Sildenafil, the erectile dysfunction drug more commonly known as Viagra, is currently under consideration as a heart failure treatment. However, new animal studies conducted by John Hopkins University in Baltimore, MD, suggest that this drug may have very different effects on males and females.
Sildenafil works by dilating blood vessels to increase blood flow. In the case of patients with erectile dysfunction, this stimulates blood flow to the penis.
The effect of the drug is similar, in fact, to drugs such as nitrates, which are used to increase blood flow to damaged hearts. Also, recent studies have found beneficial effects from the drug on heart muscles, so researchers are now investigating sildenafil as a treatment for patients with heart failure.
According to heart experts, heart failure is the most common reason for hospital admissions in the US among people accessing health care via Medicare. Drugs such as beta-blockers and ACE inhibitors already help to improve the heart’s blood-pumping efficiency for these patients, but experts say they do not fully address the underlying pathology.
Even moderate injury to the muscle cells of the heart can cause widespread changes within heart tissue. Heart attack, hypertension, arteriosclerosis and other problems can cause enlargement of the heart and stiffening of heart chambers. The heart is weakened by these alterations, which then reduces the efficiency of blood circulation.
Lead scientist on the John Hopkins research, Dr. Eiki Takimoto, says that “because cardiac remodeling is an underlying mechanism, we’ve put more than a decade of research into understanding it enough to stop or reverse it.”

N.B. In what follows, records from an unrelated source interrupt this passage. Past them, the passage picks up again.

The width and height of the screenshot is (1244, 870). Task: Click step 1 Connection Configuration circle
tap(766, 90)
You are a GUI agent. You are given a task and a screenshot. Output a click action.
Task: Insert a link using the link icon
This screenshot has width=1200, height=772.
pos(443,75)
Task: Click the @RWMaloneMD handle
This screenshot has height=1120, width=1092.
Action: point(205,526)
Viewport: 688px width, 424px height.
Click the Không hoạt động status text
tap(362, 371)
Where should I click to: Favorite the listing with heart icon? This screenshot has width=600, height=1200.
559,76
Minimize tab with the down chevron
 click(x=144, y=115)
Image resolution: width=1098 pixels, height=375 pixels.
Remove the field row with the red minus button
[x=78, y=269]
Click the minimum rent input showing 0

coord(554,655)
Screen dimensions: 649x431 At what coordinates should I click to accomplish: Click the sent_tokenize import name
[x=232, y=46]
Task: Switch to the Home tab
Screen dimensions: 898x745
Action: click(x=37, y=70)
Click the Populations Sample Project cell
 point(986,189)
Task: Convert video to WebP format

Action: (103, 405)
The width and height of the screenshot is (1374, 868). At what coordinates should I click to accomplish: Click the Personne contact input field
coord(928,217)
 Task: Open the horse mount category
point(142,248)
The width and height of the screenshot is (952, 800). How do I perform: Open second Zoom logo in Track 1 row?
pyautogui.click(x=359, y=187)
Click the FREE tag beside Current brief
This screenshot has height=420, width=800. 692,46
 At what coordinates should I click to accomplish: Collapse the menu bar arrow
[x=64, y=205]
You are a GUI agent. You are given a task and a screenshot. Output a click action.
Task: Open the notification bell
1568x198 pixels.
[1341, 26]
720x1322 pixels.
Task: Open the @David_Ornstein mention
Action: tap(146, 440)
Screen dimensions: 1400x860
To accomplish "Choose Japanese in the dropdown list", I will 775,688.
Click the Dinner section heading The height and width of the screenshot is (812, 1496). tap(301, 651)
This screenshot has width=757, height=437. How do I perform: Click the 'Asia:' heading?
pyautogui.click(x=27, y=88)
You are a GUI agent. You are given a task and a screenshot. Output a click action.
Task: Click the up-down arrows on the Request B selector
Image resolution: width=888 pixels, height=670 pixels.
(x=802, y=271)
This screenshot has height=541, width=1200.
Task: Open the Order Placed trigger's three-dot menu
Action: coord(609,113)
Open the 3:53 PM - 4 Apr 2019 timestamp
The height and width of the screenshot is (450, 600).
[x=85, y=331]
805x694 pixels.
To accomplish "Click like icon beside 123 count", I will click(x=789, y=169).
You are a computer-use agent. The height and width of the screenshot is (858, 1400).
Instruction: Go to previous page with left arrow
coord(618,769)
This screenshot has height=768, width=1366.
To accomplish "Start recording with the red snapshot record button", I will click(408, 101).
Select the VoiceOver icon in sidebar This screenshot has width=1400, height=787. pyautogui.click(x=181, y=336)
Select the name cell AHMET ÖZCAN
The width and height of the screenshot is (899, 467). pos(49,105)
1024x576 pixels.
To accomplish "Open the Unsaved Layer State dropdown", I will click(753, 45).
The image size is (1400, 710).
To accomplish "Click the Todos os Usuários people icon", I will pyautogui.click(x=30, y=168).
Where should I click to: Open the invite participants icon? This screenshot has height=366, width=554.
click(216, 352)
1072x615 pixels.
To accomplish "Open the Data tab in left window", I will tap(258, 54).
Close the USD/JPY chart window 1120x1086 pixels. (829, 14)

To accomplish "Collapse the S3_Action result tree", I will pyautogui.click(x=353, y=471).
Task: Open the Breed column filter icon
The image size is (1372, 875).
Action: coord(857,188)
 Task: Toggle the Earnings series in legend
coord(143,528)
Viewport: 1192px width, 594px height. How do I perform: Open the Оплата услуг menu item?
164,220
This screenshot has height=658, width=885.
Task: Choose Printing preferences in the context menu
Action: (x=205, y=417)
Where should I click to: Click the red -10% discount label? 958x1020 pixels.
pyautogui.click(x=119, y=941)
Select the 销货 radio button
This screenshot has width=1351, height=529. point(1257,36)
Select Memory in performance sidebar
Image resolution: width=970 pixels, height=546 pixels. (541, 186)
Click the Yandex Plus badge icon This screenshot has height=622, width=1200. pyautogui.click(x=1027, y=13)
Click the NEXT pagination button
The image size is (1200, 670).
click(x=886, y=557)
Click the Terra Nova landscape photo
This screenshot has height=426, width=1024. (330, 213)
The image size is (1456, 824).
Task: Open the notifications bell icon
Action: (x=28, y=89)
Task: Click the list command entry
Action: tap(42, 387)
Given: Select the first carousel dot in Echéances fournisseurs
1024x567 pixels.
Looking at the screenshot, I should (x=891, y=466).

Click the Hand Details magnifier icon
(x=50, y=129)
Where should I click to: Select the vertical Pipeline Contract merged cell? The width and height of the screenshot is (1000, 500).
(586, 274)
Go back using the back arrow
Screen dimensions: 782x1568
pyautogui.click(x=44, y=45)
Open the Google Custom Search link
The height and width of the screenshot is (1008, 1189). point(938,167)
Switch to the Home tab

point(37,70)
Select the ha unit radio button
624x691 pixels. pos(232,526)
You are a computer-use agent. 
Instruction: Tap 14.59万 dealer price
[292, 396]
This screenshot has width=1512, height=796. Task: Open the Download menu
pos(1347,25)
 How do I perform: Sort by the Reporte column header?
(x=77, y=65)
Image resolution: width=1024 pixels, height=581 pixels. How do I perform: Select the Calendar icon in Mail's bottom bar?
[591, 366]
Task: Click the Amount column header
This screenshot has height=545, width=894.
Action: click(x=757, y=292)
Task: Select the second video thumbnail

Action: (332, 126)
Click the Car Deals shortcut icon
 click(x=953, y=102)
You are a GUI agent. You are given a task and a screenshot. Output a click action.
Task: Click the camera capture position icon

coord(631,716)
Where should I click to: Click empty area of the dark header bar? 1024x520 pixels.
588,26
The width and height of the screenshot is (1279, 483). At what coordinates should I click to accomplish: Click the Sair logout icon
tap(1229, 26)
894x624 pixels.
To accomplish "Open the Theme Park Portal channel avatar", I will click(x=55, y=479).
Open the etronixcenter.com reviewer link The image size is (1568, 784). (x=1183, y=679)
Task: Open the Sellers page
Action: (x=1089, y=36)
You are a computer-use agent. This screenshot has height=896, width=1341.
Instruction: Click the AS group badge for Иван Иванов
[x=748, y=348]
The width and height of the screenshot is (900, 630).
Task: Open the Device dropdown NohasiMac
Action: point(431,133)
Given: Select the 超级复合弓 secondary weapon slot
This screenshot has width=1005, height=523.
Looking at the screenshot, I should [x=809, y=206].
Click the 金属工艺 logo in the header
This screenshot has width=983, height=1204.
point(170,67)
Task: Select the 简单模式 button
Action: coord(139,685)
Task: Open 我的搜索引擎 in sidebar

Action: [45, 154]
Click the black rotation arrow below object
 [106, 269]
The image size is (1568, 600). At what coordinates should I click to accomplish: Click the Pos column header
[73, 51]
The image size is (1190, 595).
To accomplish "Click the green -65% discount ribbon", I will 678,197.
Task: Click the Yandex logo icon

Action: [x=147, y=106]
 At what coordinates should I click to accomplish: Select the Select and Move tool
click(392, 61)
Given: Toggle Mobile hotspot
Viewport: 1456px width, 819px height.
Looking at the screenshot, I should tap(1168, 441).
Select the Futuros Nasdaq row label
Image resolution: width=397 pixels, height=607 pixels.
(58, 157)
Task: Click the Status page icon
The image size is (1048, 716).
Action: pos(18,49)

Central to Dr. Takimoto and team’s research is a molecule responsible for “a helpful biochemical cascade” that relieves hypertension and other stressors. A strategic pool of this molecule – called cyclic guanosine monophosphate (cGMP) – is usually maintained within heart cells, but it can become depleted following heart problems.
Sildenafil, however, has been demonstrated as inhibiting the enzyme – PDE5 – that depletes the reservoirs of cGMP. As such, it is effective at raising levels of cGMP for combating cardiac disease.
A 2005 experiment by Dr. Takimoto’s team involved surgically fitting a band around the aorta in mice engineered to have transverse aortic constriction (TAC). The band raised their internal heart pressure, which prompted the cardiac remodeling indicative of classic human heart failure.
The researchers then administered the mice with sildenafil. “By increasing cGMP with sildenafil, we both blocked and reversed remodeling in the animals, ameliorating heart failure,” Dr. Takimoto says.
Similar findings were replicated by other researchers in animal studies, paving the way for sildenafil to be considered as a treatment for heart failure in human subjects.
Expanding on this research, Dr. Takimoto and team wanted to better understand the benefits of cGMP, such as how it might interact with estrogen, which is known to have naturally protective properties for the heart.
The team repeated the earlier TAC mouse model, except this time they removed the ovaries from half of the female mice, which meant these mice had only minimal estrogen levels. All mice were treated with sildenafil for cardiac remodeling, but this time it was much less effective in the mice with low estrogen.
“This tells us that estrogen critically impacts the response to sildenafil in heart failure treatment,” Dr. Takimoto says.
In the male mice, sildenafil generally works well, however. This is because the drug targets a different biological process in males that does not involve estrogen.
This discovery points to an important difference in physiology between males and females. Dr. Takimoto explains:
“In female mice, their normally high estrogen levels insure presence of an ongoing pool of cGMP with its protective effects. In males, however, there’s no such pool of cGMP. It’s synthesized only in response to stress on the heart.”
The team believe the evidence for the differences between the male and female reactions to sildenafil is so strong that they say doctors will need to take gender into consideration when prescribing certain medications. It could also have powerful implications for future clinical trials of new drugs.
“The research is especially significant,” Dr. Takimoto concludes, “because it offers a mechanism to explain how estrogen affects sildenafil’s efficacy. That’s the first time the actual pathway of a hormone’s cause and effect on a drug has been mapped out.”